Hi again @dereneaton and @isaacovercast, a couple of questions.

1) Is there an easy way to exclude the merged reads from PEAR instead of including them downstream? Also, are the PEAR results stored somewhere?

2) Let's say I have a quality filtering scheme (sliding window with Trimmomatic) that I'm happy with. Is there an easy way to skip ipyrad's quality filtering? Not that double-filtering should be problematic, but it would help to keep things simple and comparable for my purposes.

Deren Eaton
@dereneaton
Oct 02 2016 04:20

@SheaML

  1. Currently we don't have an option to exclude merged reads but it would be simple to add an option to do that. And they aren't actually merged by PEAR, but by vsearch. The accuracy is comparable.

  2. Here is what step2 does now, depending on the setting of filter_adapters to 0, 1, or 2.

if 0: it trims bases from the edges (edit_cutsites), it filters reads that have too many Ns (max_low_qual_bases), and it filters reads that are too short to cluster effectively (filter_min_trim_len)

if 1: Same as 0, plus it trims reads on the left and right at the first base with a Q score < 20, which can be modified by quality offset (phred_Qscore_offset).

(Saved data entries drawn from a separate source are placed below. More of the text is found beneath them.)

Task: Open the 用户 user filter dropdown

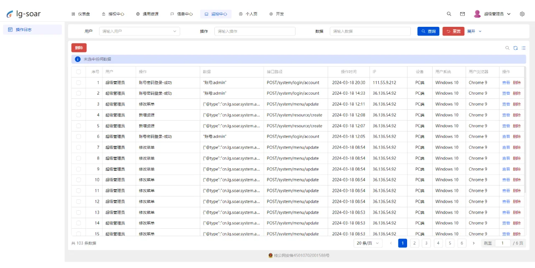Action: (139, 31)
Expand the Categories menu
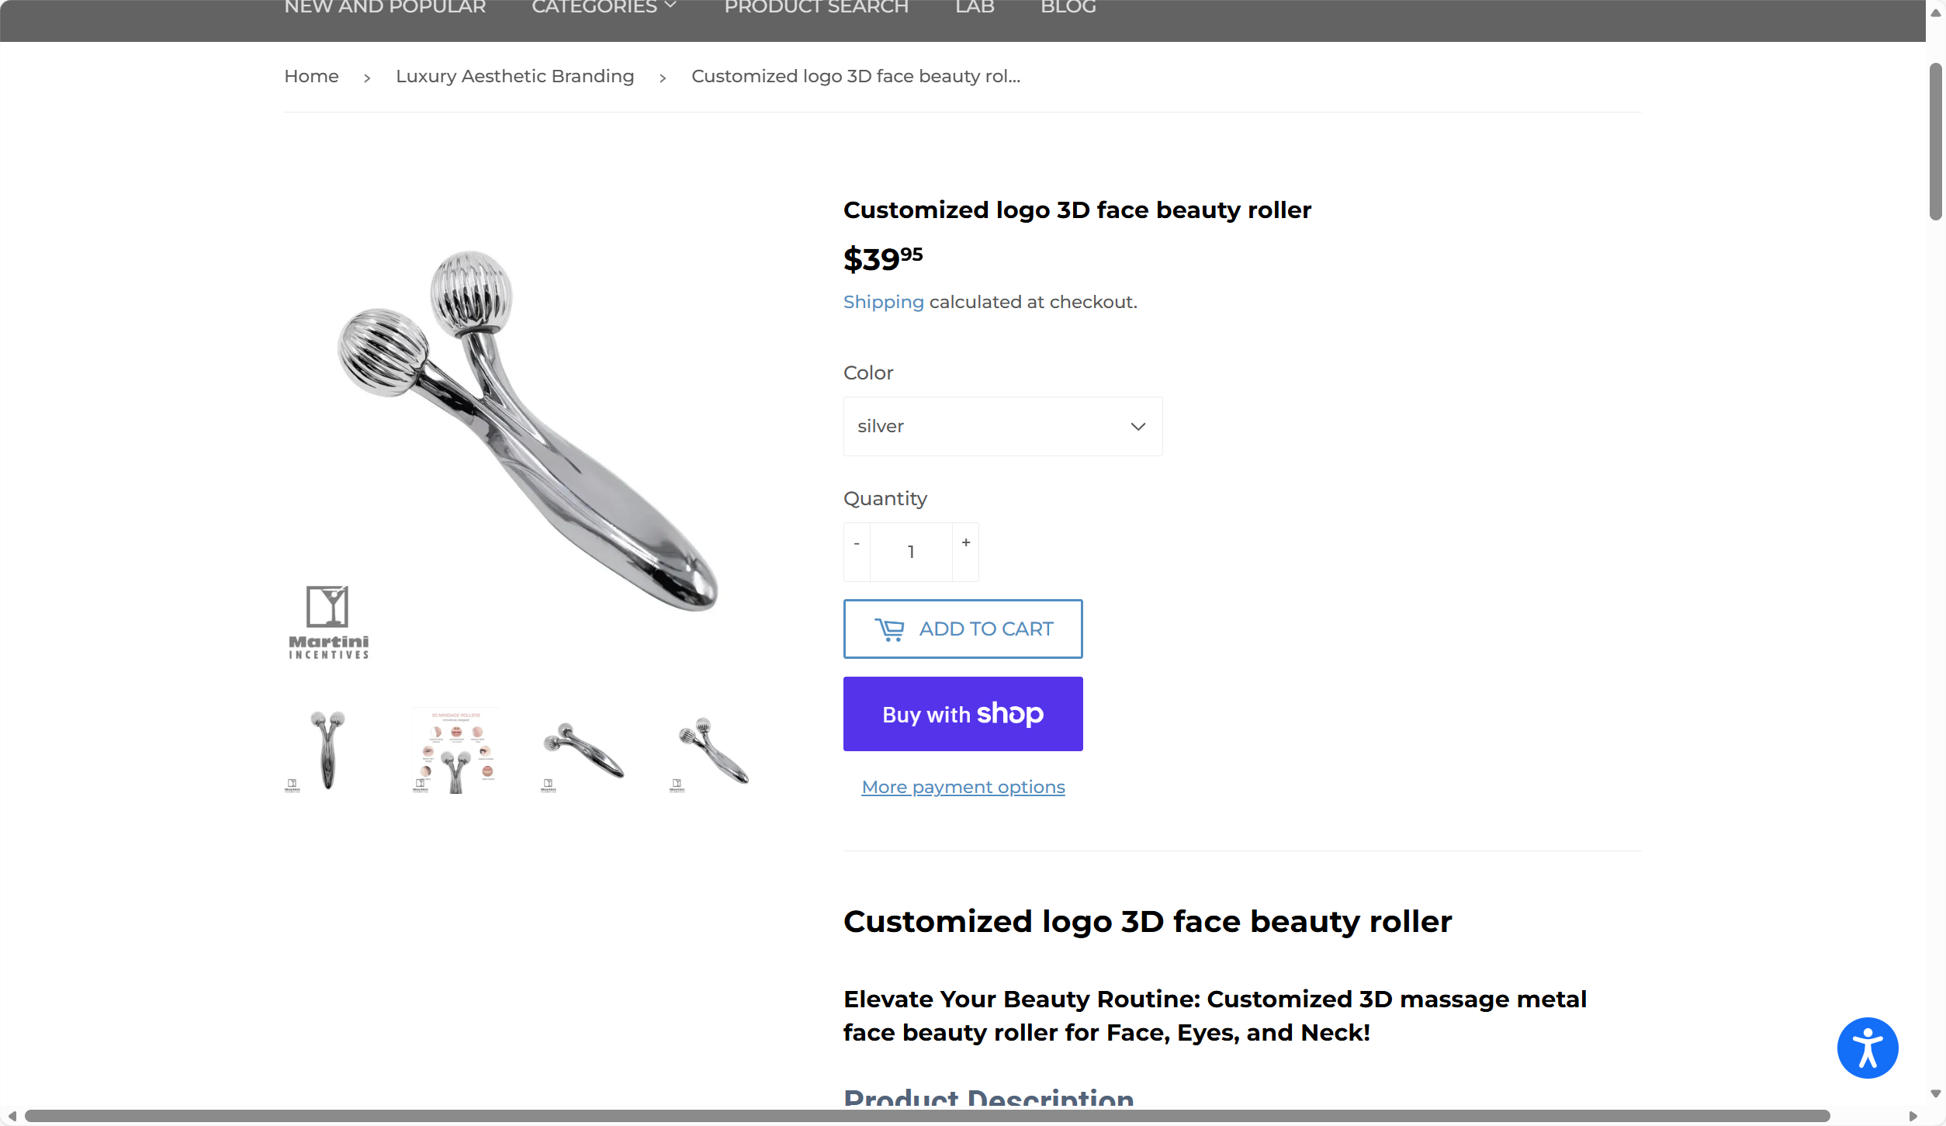1946x1126 pixels. (604, 8)
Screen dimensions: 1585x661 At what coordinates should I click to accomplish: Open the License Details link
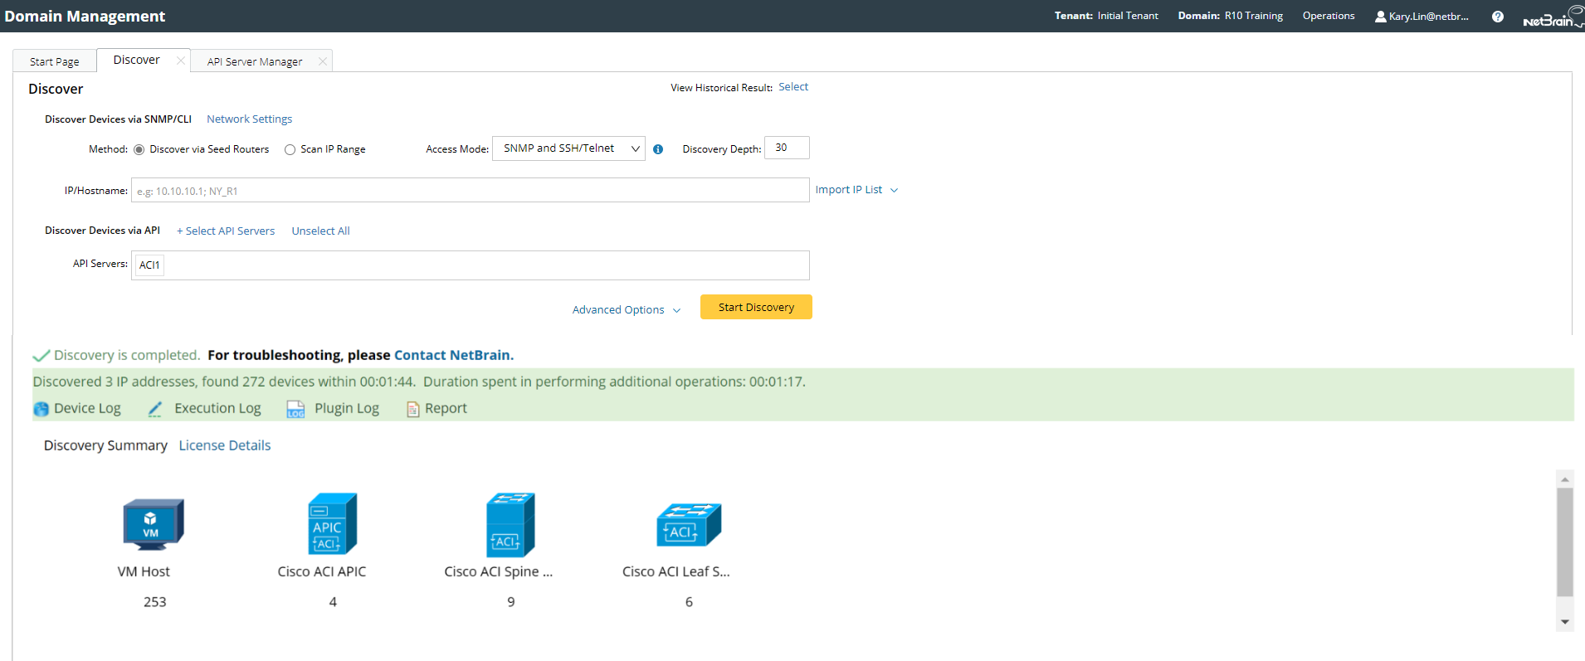(x=225, y=445)
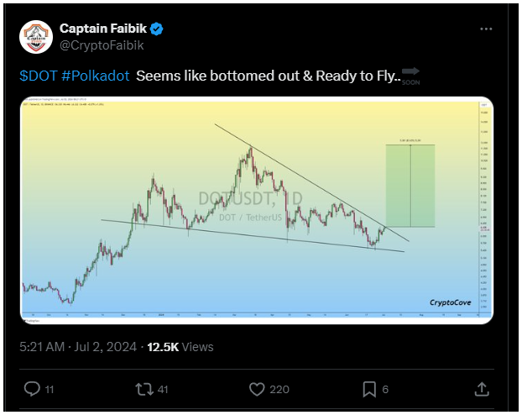Screen dimensions: 522x415
Task: Click the SOON arrow emoji in tweet
Action: tap(411, 76)

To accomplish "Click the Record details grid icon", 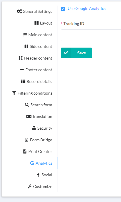I will point(23,81).
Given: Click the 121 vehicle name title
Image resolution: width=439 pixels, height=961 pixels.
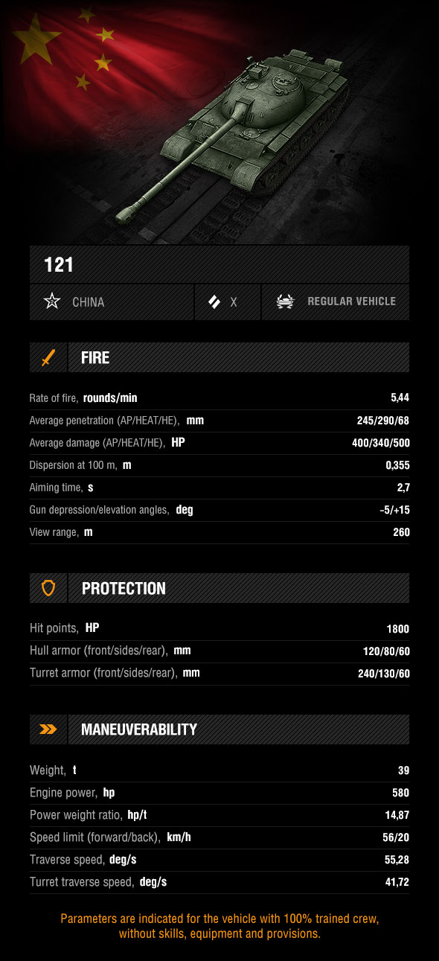Looking at the screenshot, I should (x=59, y=264).
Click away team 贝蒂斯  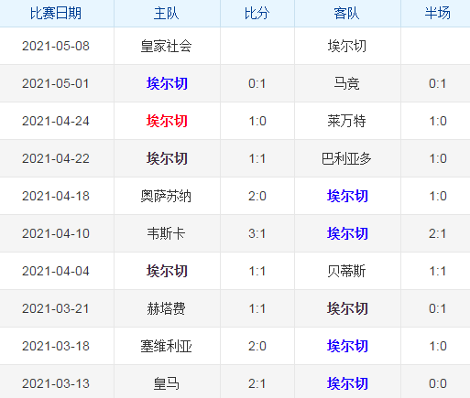346,271
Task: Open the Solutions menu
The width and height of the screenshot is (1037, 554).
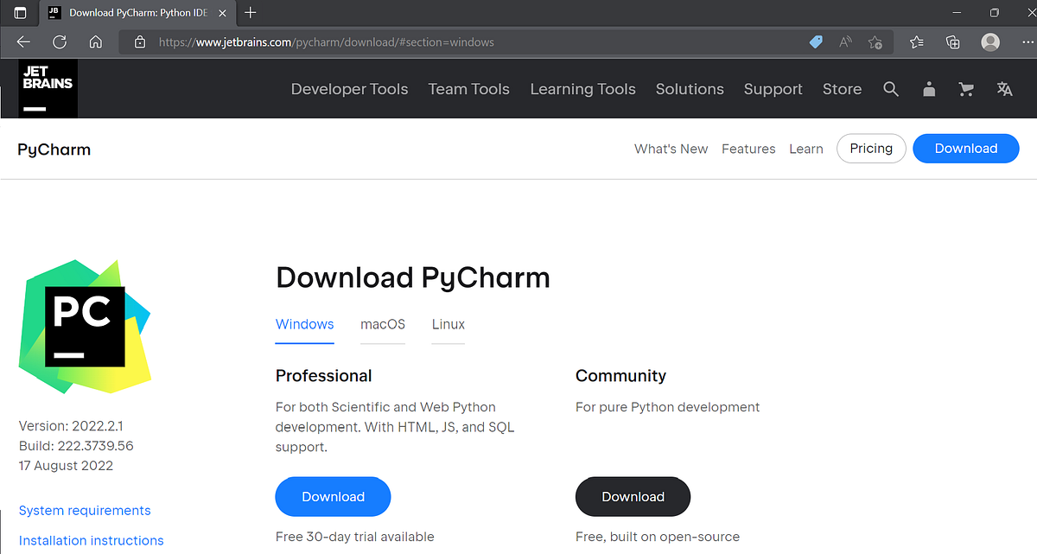Action: click(x=690, y=89)
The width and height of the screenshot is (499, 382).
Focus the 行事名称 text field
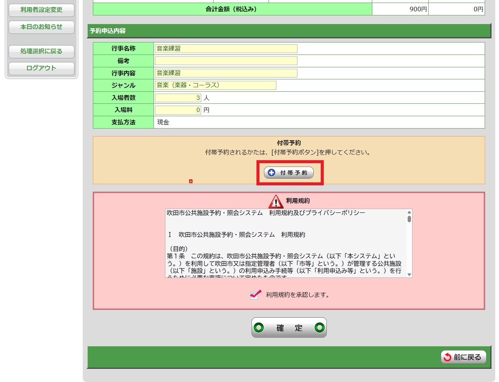click(x=226, y=49)
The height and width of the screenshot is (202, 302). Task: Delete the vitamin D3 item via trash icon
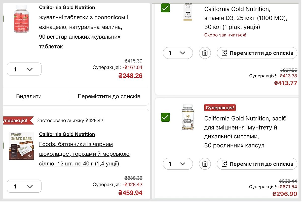205,53

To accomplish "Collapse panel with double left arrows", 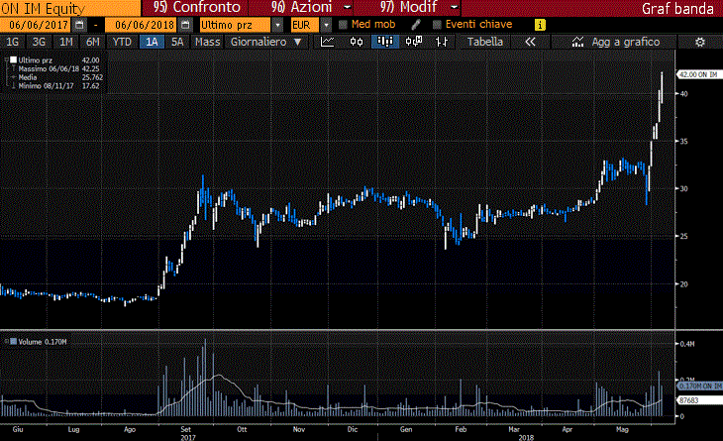I will click(x=530, y=43).
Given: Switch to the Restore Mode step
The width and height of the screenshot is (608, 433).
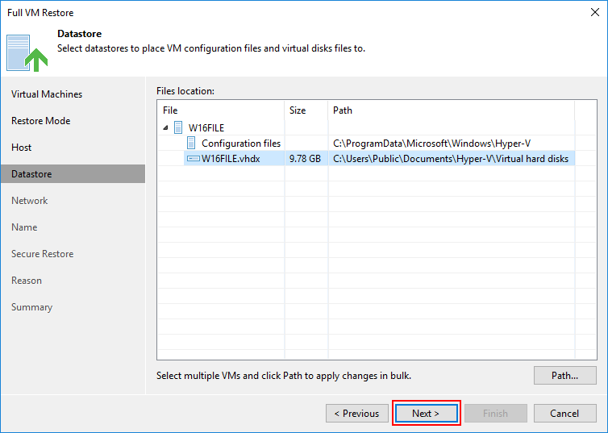Looking at the screenshot, I should coord(41,121).
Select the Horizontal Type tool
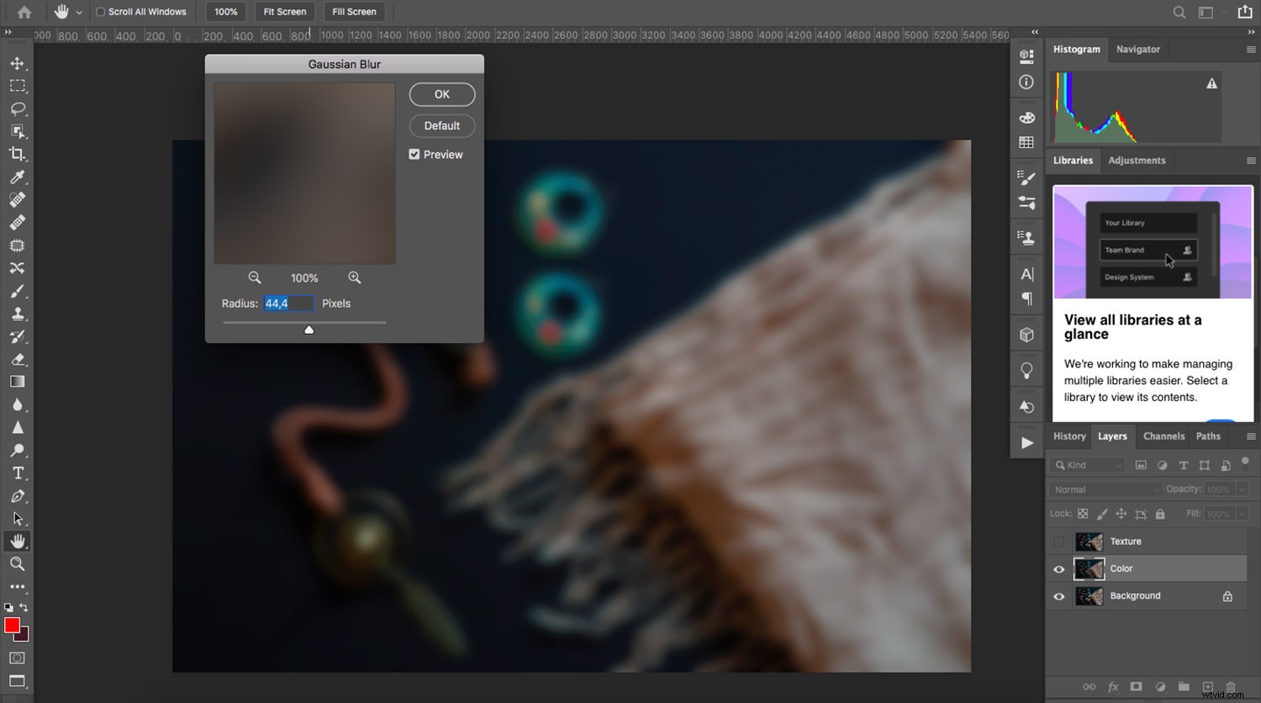This screenshot has width=1261, height=703. coord(18,473)
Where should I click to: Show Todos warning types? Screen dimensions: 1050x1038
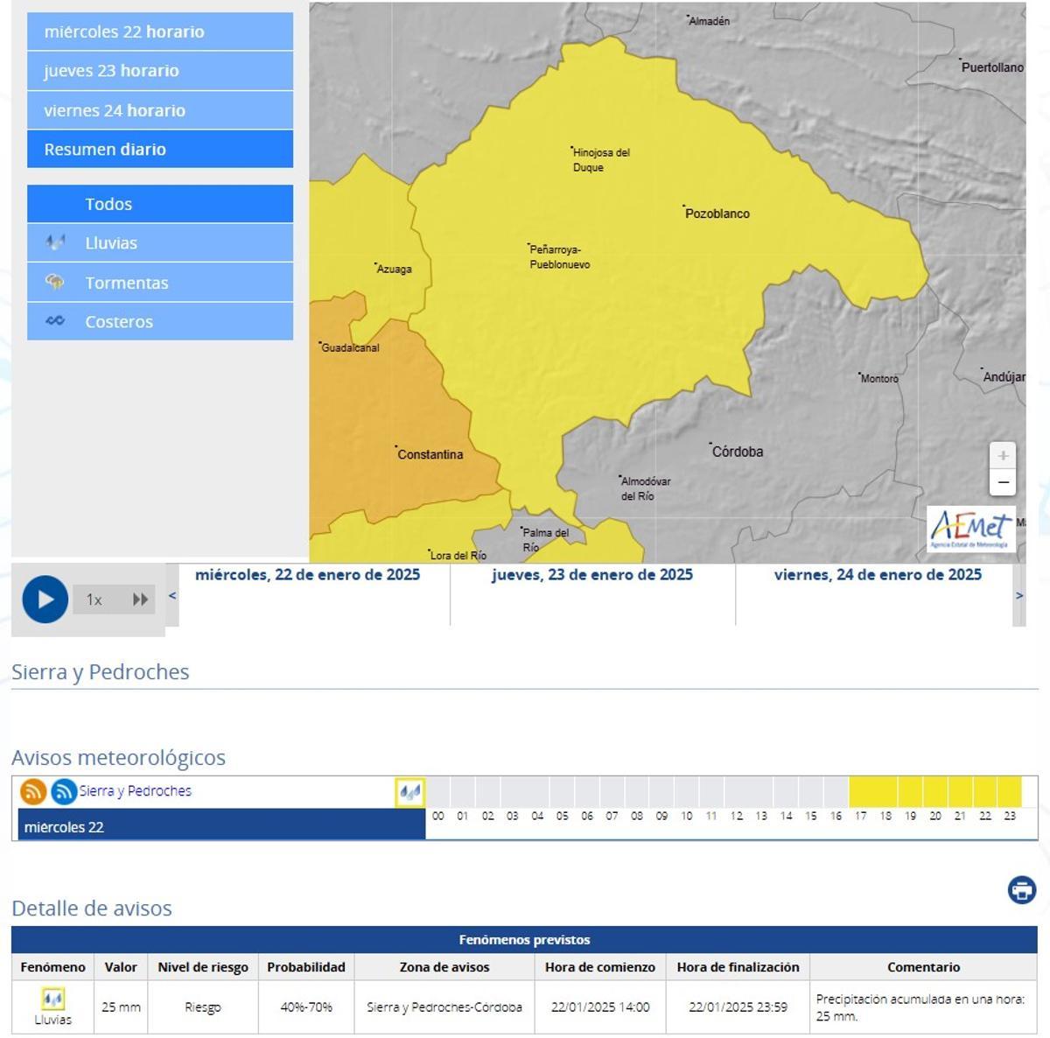pos(160,204)
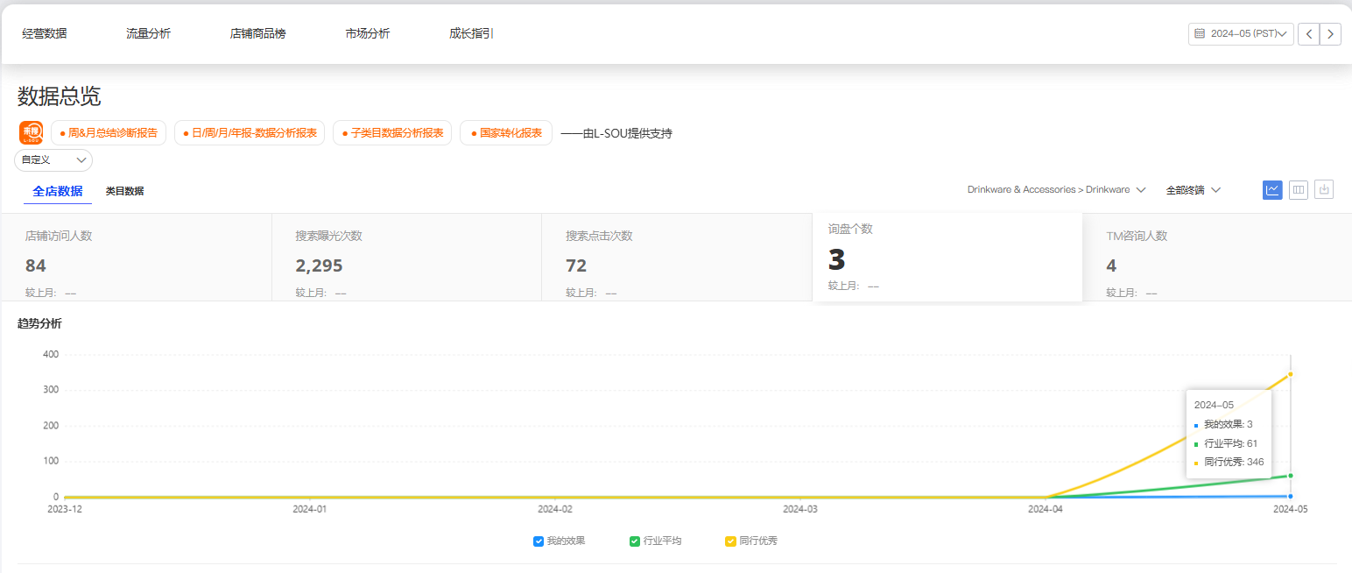Click calendar icon in date picker
1352x573 pixels.
click(1200, 34)
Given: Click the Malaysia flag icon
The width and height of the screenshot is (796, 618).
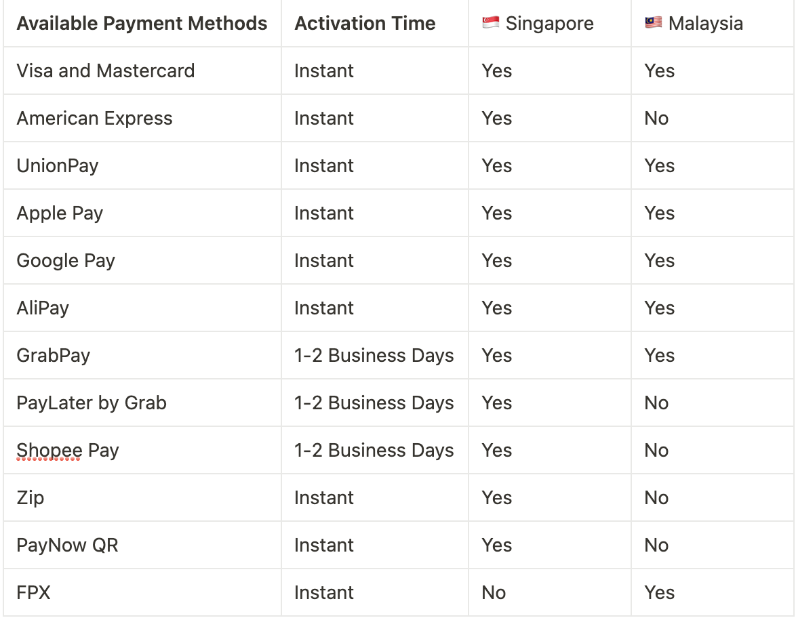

if 2: Same as 1 plus it trims Illumina adapter, or adapter+barcode for R2, if they are present in the reads.

Thanks for asking, I need to update the docs for all of these latest changes.

Edgardo M. Ortiz
@edgardomortiz
Oct 02 2016 18:11
Hi @dereneaton @isaacovercast, I have a dataset in which I am losing half the loci due to sample duplication in the alignments from the clustering across, until the [excluded_loci] file is added to the outfiles is there any other way to check those loci?
Deren Eaton
@dereneaton
Oct 02 2016 19:08
@edgardomortiz , I'll look into it, the dups info is a not easily accessible at the moment, but it could be made easier to access. Half your loci seems like a lot of duplicates, are you using a really high clustering threshold (e.g., .99)? Or a different threshold at step3 versus 6? Lots of duplicate matches can happen if you are clustering at a high value but your reads contain lots of Ns, errors, or other variation so that they cluster poorly in step3.
Edgardo M. Ortiz
@edgardomortiz
Oct 02 2016 19:12
@dereneaton I am using 0.90 as clustering threshold on PE 2x140bp. I thought of that too, I am trying 0.85 as well.
Deren Eaton
@dereneaton
Oct 02 2016 19:16
I just changed the code to detect duplicates recently, I'll double check that it's working correctly.